Taclim is a vibrating shoe for users who play videogames in virtual-reality. Its' demo app allows anyone to experience walking in different terrains. Photo by: Paula Rothman/ BU News Service

By Paula Rothman
For BU News Service

LAS VEGAS — You are walking on the beach, with soft sand beneath the soles of your feet.

Now you are in an ice rink, moving carefully as you sense the ice underneath you crack under your weight.

Suddenly, you’re standing on a soccer field. You run over the soft grass, find the ball and kick it as hard as you can, your toe feeling the pressure as you push the ball straight into the goal.

It sounds like a vivid dream, but this is the reality created by Cerevo, a Japanese company that showcased its VR shoes at CES this Tuesday night.

VR, or virtual reality, is a growing field that explores the interaction between real world and digital space. Wearing special goggles, users can immerse themselves into any reality — a desert, a stadium, the inside of the human body. Now, with the upcoming launches of several VR-ready video games, companies are also looking into ways of implementing the virtual experience by adding a touch of realism to other sensations.

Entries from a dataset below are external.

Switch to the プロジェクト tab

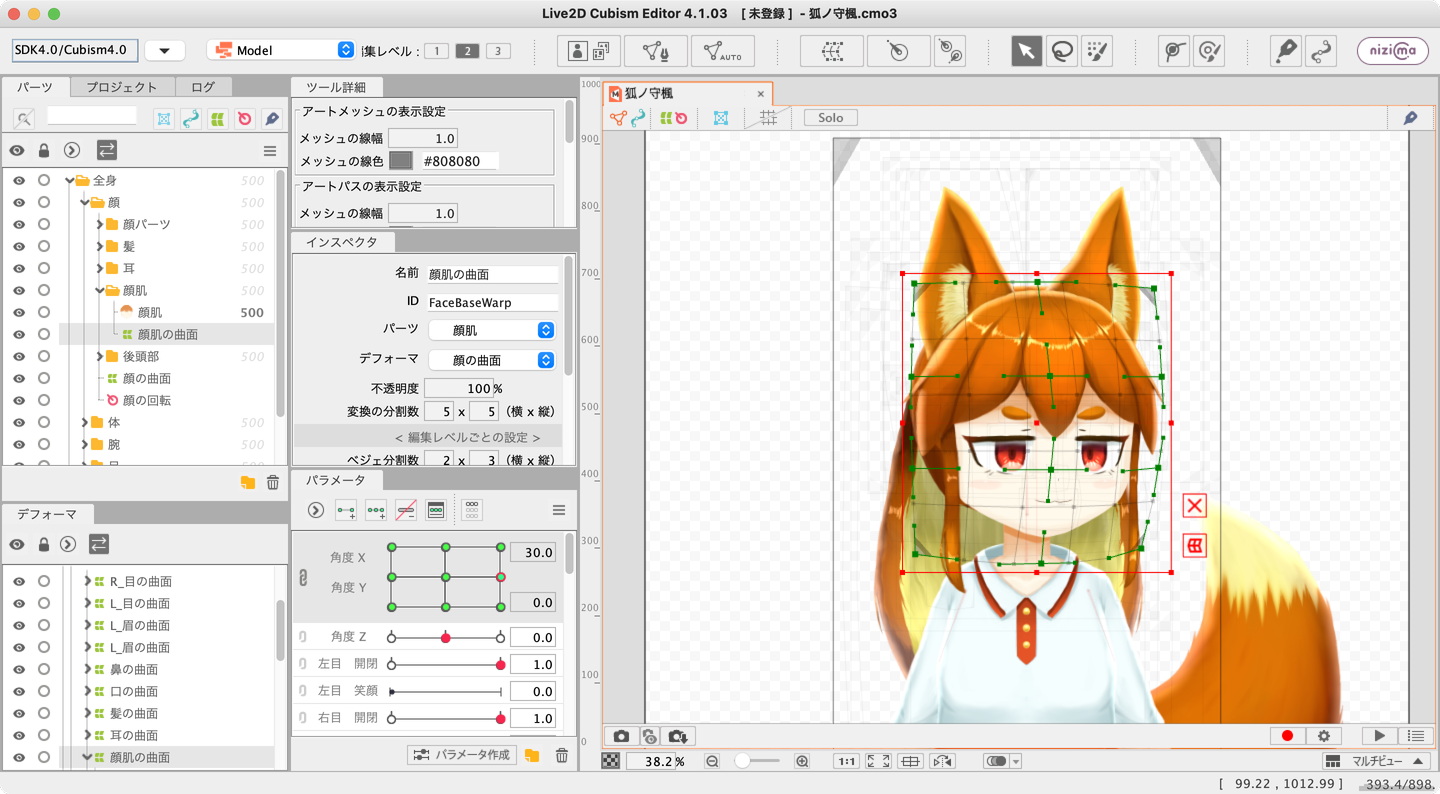121,87
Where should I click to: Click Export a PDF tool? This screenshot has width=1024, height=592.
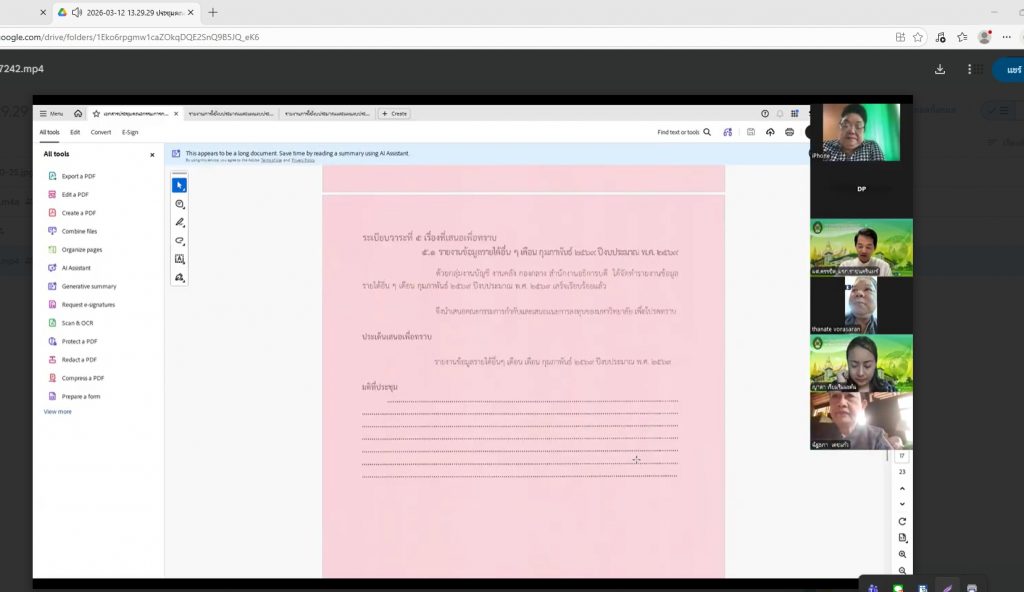tap(78, 176)
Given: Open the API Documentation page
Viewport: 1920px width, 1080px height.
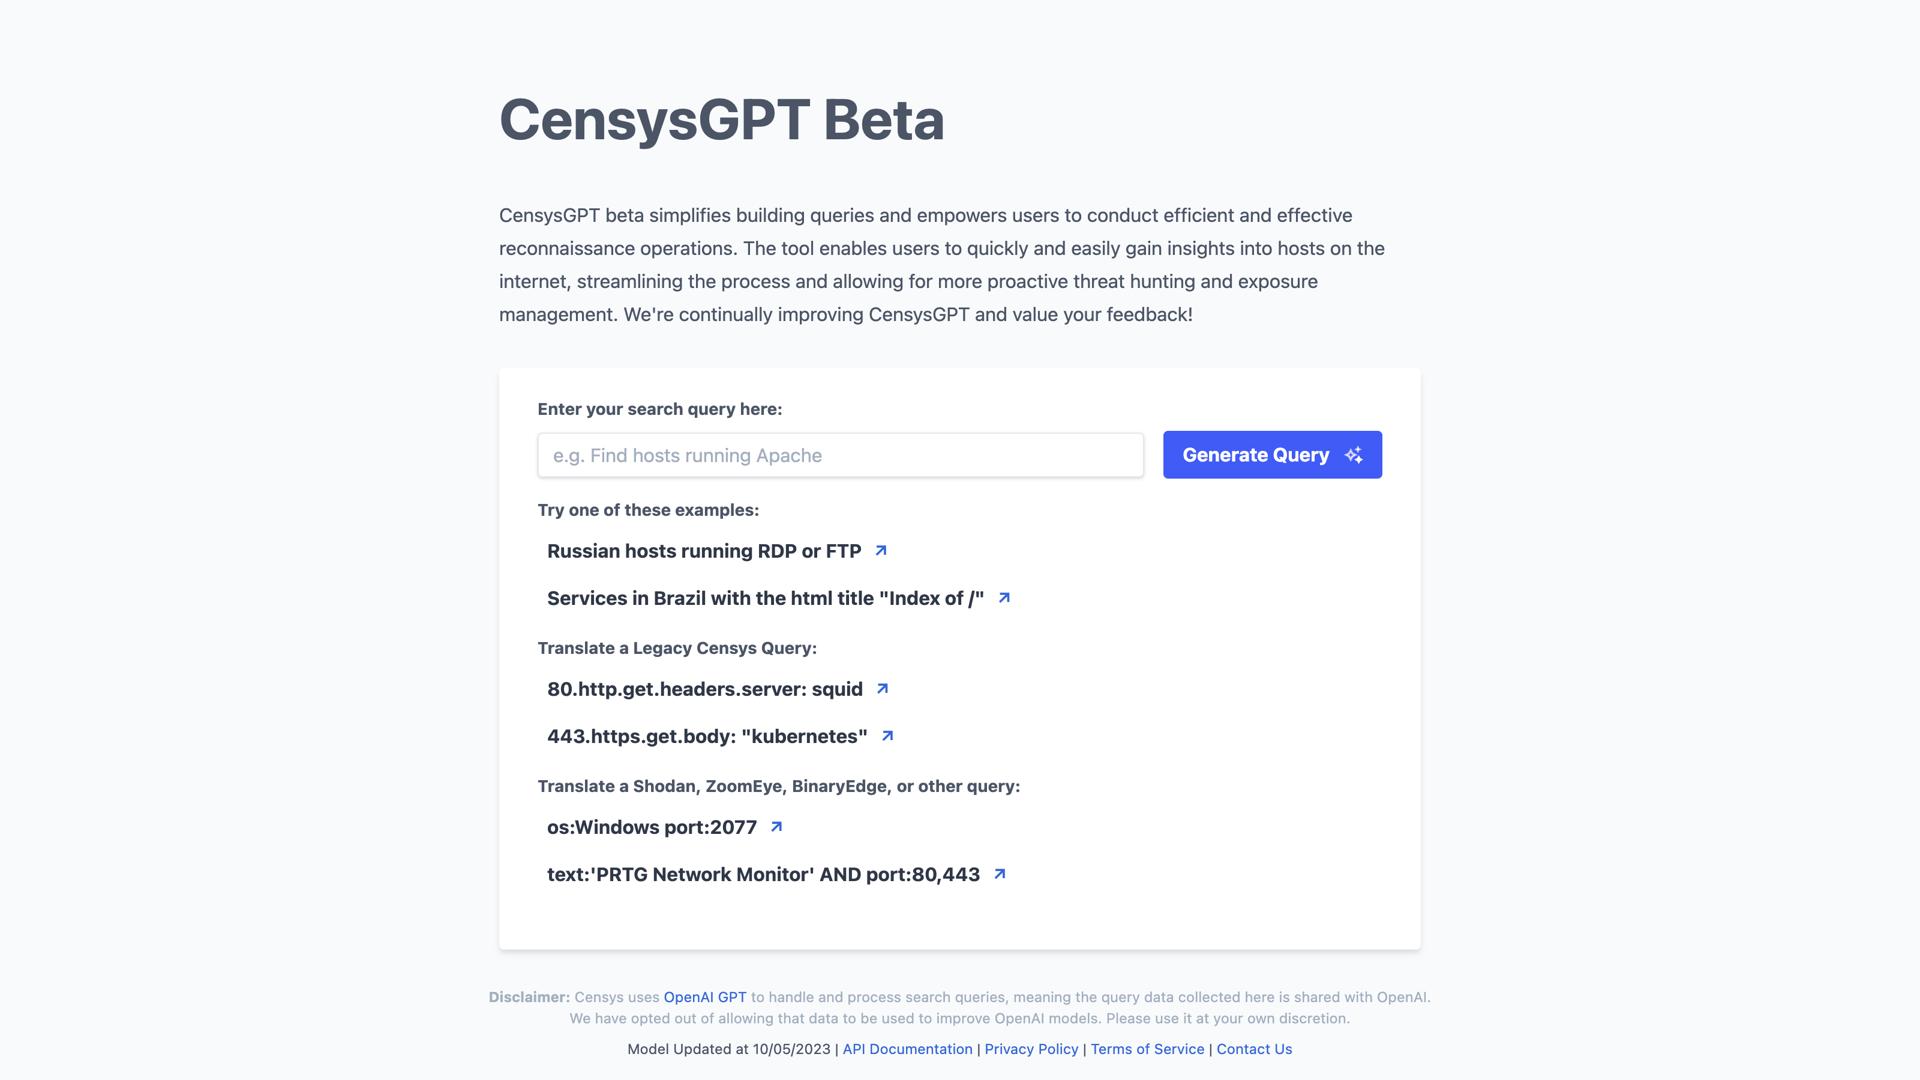Looking at the screenshot, I should pyautogui.click(x=906, y=1049).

Cervero’s Taclim VR shoes are meant to do precisely that. They look like bulky sandals and come with three motors that vibrate in three different locations — the heel, the ball of the foot and above the toes — according to the terrain you are walking on or the activities you are engaged in. “There could be many applications, but we designed it with video games in mind,” says Takuma Inasa, founder and CEO of Cerevo.

A software engineer himself, Inasa worked for many years at Panasonic before he decided to leave in 2007 to start his own company in Tokyo. Cervero’s Taclim VR shoes are only one product of their portfolio, which includes a toy gun for VR-based first-person shooter games. Their products will be available in the US this fall. The Taclim shoes are expected to cost between $1,000-1,500.